Edited by Melody Simpson
I have often casually asked people what they wanted from life. In most cases, I got the reply: happiness. Come to think about it, isn’t it sad that so many people want to be happy – because you want something that is essentially currently missing from this life. Maybe I am overthinking this, maybe the people that I asked were not thinking about their answer from that perspective. But the fact remains—all of us could do better with more happiness.
Why is happiness such a rare substance? Why is it that not many of us can say to ourselves, “Yes, I am happy” and that statement be true? I think the problem lies with the concept of happiness and with the fact that we attach being happy with a lot of external factors. Another problem, I believe, is that we wait for others to make us happy. The fact of the matter is, none of that is going to help us reach happiness. It may seem like it on an external factor but internally and in the long run, we don’t have that fulfillment that this short term happiness may have provided us.
The first step we need to take in order to be happy is take charge. Like every other thing in our life, let us take responsibility for our emotional well being. Knowing that we are the only ones that can make ourselves happy will also make us more aware of how we respond to situations. This awareness will help us get a grip on identifying how we choose to feel. That awareness opens us up to understanding why we make the decisions that we make and from there, we can make the choice – our choice alone – to do better for ourselves.
Here are some other things that we should practice to be happy.
Appreciate the Small Things in Life
Remember that famous line, “Money can’t buy happiness?” While many times, we consciously or unconsciously associate happiness with a price tag, being happy has really nothing to do with how pricey we can get. Money can eliminate our financial stress but people with money can still find themselves without peace and joy.
Also read: Why Self-Preservation is Important
Here’s an example: You come home from work after a long, hard day and your dog comes running to you and greets you as soon as you open the door. Are you happy? Your 5 year old gifts you a beautiful hand-painted card. Aren’t you happy? You will be if you choose to be. You could either ignore that card, thinking of it as yet another DIY art project that you’ll have to pin on the fridge for awhile until the next one OR you can choose to see the effort that your child has put into making you happy. You can choose to understand that you were in your little one’s thought when she was creating it. That card that your child gave you is priceless. Happiness is looking beyond price and looking at value. When we do not feel valued, our happiness can diminish. This is why just being a provider is not enough. There is more to happiness than providing necessities. So when you notice the small things that make you happy, hold onto these things, which you can always have whether money is in the picture or not.
----------------
### Objective 1
In the happiness essay, what is the first step we need to take in order to be happy?
### Objective 2
List every sentence in the happiness essay that ends with a question mark.
### Objective 3
Rewrite the happiness essay starting with "Here are some" and going on through "peace and joy.", with "price tag" changed to "dollar sign".
None of the lines are needed here.
----------------
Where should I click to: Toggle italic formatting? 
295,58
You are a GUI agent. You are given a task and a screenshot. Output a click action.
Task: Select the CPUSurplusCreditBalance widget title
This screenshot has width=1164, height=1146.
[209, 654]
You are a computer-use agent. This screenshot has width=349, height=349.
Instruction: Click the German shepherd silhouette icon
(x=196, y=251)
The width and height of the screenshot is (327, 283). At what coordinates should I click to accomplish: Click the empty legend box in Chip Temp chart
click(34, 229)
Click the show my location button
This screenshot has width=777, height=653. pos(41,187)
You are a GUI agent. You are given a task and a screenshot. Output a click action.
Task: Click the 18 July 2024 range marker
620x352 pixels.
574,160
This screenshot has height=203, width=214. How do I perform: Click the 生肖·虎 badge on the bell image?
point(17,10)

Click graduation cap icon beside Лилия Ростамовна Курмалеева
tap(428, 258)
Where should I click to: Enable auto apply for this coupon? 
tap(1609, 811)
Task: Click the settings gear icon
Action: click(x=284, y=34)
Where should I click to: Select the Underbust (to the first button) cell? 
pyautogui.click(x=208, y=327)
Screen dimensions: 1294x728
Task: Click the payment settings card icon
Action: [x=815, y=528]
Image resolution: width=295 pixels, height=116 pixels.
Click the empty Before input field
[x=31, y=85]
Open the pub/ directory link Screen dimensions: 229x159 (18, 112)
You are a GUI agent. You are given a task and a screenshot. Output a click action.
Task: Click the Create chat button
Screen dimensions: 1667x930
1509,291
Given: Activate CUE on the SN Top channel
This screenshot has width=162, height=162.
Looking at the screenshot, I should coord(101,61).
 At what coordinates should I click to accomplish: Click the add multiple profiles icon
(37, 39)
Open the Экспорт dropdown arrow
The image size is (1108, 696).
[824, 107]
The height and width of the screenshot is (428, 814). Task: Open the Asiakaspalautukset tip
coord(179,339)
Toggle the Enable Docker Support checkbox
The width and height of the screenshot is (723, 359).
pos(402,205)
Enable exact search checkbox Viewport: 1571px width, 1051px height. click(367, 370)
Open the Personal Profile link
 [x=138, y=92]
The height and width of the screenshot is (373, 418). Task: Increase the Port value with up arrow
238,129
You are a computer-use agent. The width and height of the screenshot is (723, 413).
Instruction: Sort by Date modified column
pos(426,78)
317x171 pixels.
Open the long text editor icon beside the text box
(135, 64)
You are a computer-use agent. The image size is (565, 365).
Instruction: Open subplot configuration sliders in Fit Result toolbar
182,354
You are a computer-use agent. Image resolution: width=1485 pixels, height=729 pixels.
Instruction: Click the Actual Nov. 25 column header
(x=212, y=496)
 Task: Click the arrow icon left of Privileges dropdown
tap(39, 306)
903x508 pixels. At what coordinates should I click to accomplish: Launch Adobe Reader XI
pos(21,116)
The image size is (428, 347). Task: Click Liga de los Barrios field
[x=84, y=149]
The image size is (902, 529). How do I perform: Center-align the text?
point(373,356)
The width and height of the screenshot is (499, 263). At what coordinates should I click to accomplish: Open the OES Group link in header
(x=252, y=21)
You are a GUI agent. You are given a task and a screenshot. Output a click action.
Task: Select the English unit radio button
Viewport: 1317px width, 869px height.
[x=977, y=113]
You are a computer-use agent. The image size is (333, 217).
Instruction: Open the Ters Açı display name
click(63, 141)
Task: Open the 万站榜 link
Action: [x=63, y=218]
----------------
### Worked solution 1
Take charge.

### Worked solution 2
- Why is happiness such a rare substance?
- Why is it that not many of us can say to ourselves, “Yes, I am happy” and that statement be true?
- Remember that famous line, “Money can’t buy happiness?”
- Are you happy?
- Aren’t you happy?

### Worked solution 3
Here are some other things that we should practice to be happy.
Appreciate the Small Things in Life
Remember that famous line, “Money can’t buy happiness?” While many times, we consciously or unconsciously associate happiness with a dollar sign, being happy has really nothing to do with how pricey we can get. Money can eliminate our financial stress but people with money can still find themselves without peace and joy.